[PROBLEM STATEMENT] Report how many lines in the records below contain the word "photo". Give only the number.

[DATA SECTION]
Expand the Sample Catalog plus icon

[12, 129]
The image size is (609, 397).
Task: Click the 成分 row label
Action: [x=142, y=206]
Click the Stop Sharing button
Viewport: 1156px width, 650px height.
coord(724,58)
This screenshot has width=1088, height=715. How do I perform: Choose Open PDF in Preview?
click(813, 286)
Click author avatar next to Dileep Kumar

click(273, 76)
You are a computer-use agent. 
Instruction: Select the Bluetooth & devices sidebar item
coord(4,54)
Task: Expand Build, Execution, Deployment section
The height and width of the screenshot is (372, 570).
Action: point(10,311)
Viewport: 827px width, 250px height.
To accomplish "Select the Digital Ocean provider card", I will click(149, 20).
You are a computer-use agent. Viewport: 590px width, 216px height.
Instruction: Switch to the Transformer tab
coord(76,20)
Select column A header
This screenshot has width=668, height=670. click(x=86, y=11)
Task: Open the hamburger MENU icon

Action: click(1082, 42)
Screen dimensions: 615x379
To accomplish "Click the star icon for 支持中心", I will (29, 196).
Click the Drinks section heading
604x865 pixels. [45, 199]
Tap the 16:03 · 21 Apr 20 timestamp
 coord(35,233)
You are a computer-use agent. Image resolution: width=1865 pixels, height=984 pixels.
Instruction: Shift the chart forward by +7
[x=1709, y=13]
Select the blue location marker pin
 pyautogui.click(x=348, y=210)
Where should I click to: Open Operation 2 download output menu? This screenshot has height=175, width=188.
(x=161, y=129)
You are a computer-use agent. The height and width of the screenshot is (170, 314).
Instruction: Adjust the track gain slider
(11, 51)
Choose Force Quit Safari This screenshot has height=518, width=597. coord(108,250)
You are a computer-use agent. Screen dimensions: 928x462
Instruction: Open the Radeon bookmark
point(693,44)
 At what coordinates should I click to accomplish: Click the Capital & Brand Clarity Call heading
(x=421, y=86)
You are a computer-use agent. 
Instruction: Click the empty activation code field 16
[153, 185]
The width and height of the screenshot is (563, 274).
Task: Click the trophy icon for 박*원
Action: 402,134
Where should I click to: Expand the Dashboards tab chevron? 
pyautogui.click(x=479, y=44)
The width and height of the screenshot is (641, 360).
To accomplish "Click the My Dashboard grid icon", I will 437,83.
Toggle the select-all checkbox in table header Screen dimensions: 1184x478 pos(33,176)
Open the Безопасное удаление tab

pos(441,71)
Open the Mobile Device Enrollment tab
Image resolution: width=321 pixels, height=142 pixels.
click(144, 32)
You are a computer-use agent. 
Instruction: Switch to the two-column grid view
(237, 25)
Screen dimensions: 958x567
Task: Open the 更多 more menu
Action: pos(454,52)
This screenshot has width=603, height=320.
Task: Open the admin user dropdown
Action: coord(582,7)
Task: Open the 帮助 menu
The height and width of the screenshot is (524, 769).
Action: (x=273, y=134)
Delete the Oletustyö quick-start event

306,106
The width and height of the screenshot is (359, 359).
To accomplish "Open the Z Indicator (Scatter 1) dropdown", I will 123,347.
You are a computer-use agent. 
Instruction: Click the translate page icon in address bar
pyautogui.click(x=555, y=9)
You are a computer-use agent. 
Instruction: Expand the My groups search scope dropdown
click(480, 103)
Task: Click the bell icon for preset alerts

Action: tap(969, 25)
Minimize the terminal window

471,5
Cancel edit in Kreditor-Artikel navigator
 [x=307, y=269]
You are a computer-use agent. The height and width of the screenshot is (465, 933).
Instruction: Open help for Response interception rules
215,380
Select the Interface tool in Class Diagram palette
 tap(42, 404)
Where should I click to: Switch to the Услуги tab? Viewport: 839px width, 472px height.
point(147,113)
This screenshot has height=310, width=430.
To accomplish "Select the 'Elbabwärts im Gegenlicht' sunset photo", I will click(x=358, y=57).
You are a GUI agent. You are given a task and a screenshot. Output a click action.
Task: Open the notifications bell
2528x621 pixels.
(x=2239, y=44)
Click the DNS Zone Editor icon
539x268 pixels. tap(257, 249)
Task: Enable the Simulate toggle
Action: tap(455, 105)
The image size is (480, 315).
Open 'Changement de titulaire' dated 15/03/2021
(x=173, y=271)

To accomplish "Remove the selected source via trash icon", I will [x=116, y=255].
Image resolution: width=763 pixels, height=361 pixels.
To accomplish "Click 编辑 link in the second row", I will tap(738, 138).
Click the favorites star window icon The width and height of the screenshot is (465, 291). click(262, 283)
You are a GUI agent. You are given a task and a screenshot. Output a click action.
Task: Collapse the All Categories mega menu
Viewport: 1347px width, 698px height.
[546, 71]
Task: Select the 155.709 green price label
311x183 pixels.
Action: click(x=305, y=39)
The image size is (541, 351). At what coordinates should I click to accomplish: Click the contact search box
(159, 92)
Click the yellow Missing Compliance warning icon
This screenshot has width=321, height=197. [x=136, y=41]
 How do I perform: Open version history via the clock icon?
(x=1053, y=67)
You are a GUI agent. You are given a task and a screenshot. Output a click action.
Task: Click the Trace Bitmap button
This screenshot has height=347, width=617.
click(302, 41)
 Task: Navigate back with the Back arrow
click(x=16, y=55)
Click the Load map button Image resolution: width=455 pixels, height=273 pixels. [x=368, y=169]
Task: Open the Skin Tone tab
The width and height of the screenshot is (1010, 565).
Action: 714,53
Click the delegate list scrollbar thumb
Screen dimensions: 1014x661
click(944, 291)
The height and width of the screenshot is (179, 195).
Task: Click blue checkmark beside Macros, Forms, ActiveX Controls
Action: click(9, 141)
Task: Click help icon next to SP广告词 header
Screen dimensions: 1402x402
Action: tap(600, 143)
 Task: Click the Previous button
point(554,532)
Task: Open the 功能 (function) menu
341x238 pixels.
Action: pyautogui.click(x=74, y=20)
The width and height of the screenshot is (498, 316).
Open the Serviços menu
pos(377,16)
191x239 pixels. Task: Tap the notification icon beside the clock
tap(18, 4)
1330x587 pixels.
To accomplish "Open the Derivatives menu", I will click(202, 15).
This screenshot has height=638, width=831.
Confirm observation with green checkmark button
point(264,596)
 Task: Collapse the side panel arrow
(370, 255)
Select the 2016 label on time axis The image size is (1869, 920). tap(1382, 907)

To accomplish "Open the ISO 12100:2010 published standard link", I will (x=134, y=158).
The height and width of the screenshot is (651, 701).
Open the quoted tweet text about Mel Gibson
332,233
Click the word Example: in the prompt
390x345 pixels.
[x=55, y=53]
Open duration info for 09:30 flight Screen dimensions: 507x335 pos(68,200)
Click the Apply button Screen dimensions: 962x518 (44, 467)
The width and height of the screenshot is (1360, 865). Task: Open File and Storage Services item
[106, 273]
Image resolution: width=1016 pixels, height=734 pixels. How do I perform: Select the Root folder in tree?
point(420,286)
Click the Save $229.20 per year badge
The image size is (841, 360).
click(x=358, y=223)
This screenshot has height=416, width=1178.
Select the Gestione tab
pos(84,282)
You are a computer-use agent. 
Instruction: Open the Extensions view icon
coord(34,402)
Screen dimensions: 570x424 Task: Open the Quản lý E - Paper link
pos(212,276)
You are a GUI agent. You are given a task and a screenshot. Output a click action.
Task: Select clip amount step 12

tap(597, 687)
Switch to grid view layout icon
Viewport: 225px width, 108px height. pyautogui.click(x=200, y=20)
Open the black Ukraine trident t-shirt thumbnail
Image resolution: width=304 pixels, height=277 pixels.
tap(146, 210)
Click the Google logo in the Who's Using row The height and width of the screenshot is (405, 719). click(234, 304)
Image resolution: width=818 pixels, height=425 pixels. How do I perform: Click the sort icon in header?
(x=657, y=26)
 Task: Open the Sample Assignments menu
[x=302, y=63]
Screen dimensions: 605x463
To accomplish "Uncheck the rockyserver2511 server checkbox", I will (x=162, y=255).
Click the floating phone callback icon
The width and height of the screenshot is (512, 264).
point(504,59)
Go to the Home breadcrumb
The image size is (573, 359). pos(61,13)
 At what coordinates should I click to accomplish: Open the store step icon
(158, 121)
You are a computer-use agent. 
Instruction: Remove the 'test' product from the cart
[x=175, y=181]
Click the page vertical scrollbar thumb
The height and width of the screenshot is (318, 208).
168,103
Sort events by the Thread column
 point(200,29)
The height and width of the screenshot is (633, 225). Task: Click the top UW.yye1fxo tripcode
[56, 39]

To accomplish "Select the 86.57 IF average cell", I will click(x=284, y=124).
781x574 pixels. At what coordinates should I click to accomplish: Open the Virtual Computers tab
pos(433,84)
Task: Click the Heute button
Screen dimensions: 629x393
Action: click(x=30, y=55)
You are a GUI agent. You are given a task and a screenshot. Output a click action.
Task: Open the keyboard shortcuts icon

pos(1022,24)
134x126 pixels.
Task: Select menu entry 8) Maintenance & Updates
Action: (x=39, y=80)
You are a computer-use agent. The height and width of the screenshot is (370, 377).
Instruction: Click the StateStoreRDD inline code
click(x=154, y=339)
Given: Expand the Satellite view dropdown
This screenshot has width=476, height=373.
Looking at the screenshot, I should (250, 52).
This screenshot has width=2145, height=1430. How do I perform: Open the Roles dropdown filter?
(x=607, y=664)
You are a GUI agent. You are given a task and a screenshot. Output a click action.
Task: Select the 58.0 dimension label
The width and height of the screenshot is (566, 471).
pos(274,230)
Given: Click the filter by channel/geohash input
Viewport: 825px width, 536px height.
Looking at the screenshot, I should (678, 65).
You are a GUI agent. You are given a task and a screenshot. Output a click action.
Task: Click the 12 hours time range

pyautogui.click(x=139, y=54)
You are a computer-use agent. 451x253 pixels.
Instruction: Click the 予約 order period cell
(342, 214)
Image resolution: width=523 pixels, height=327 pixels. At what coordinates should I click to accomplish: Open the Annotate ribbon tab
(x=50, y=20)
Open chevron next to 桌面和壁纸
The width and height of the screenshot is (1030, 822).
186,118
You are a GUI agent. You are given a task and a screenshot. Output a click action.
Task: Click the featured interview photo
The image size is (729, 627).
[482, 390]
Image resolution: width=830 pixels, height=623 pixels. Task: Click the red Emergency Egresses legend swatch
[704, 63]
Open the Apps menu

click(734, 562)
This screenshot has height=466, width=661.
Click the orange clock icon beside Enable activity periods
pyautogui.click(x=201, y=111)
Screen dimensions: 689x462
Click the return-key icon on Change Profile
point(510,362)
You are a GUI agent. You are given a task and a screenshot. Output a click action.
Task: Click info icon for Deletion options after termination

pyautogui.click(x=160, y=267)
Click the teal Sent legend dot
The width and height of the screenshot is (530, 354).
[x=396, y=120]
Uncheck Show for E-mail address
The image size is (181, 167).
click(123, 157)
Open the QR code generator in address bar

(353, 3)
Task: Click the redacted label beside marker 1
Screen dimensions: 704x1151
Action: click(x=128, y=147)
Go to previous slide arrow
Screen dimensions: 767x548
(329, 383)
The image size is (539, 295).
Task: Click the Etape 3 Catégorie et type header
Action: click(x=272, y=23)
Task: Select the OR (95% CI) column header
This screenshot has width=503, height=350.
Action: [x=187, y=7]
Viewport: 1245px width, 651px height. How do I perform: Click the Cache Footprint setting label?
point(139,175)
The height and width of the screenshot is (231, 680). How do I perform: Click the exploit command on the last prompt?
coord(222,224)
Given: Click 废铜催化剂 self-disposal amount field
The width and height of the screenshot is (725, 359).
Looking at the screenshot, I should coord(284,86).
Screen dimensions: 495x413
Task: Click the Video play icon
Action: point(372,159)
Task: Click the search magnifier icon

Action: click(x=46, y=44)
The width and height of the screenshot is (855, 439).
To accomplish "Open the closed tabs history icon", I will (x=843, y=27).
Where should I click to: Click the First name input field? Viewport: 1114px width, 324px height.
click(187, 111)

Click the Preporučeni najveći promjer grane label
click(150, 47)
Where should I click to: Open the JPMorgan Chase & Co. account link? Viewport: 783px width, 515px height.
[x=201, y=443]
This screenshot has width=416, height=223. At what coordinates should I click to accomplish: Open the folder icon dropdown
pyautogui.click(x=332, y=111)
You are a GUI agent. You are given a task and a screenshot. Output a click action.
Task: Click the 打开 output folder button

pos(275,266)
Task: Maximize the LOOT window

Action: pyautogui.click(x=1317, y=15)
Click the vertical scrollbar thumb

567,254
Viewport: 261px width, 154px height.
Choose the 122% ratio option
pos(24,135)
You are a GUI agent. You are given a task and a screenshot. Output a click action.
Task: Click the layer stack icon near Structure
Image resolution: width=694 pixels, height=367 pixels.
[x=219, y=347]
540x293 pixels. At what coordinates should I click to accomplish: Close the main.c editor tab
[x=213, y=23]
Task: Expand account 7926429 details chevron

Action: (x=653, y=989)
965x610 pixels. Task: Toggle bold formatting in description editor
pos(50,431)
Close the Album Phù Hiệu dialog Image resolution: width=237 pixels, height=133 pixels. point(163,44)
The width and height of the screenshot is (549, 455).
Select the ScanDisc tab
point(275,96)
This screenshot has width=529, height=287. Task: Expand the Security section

[SOLUTION FOR THIS PROBLEM] 2